“Me want”, “Me have”, “NO”
Every toddler has their own way of letting you know they want, no, need, this one thing, something has to be done a certain way, or they have to do everything themselves. Whatever it is, their perfect little bubble is about to burst.
At this point, we know we are most likely headed to meltdown city… so what do we do? Can we stop it? Do we just give in? Are these people judging me for my crying kid? Where is my patience level at?
Having a toddler is no easy task, they are starting to realize they are separate individuals. We are trying to help these tiny humans, who have big emotions, just like us, understand what they are feeling. While this may be an exciting time, full of growth and development; toddlers do not understand logic, they have a tough time with waiting, and a tough time with self-control. They can’t always say, “I’m mad, Susy took my car and I want it back.” Instead they hit, bite, push, scream and then we have more crying. We become upset because Joey hit Susie.
As a Mama of a 2.5 year old and as someone who has a degree in Early Childhood Education and has worked in plenty of classrooms with gobs of tiny humans… I am here to tell you, unfortunately, there is no easy fix. However, I have learned lots of things to make this time a little more manageable and I want to share them. As life gets busier, we often forget all the little things we could be doing to support, empathize with, and validate our littles BIG feelings.

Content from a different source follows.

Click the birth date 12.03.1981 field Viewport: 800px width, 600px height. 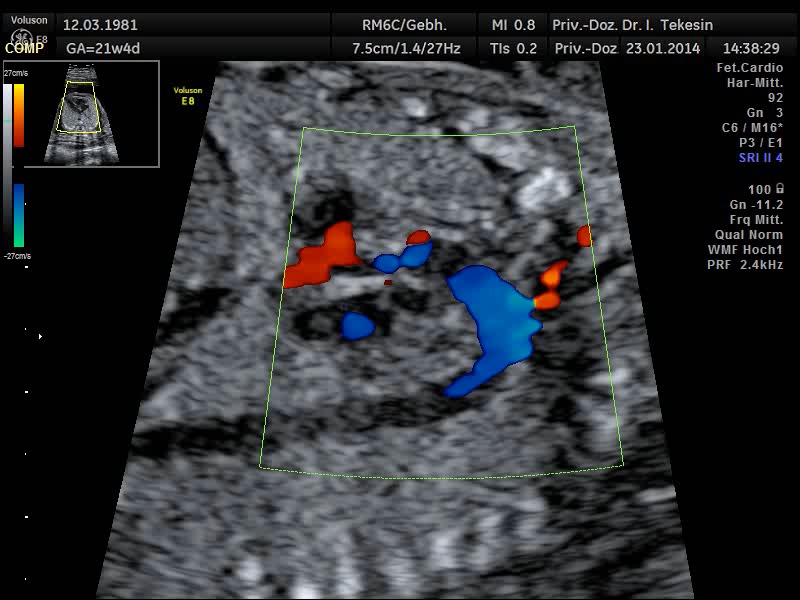click(100, 25)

- What does your environment look like?
- Is it crowded, cluttered, or are there an overwhelming amount of toys?
- Try to have your main play area be more open with fewer toys.
- Have this area be a YES space.
- Your mood?
- Stay calm & confident
- Get down to their eye level
- Make physical contact: holding hands, offer a hug, etc.
- Don’t force it, they will communicate what they need
- Make direct eye contact, when possible (not easy if your toddler is thrashing on the floor)
- What to do:
- Love. Love them unconditionally and validate their feelings.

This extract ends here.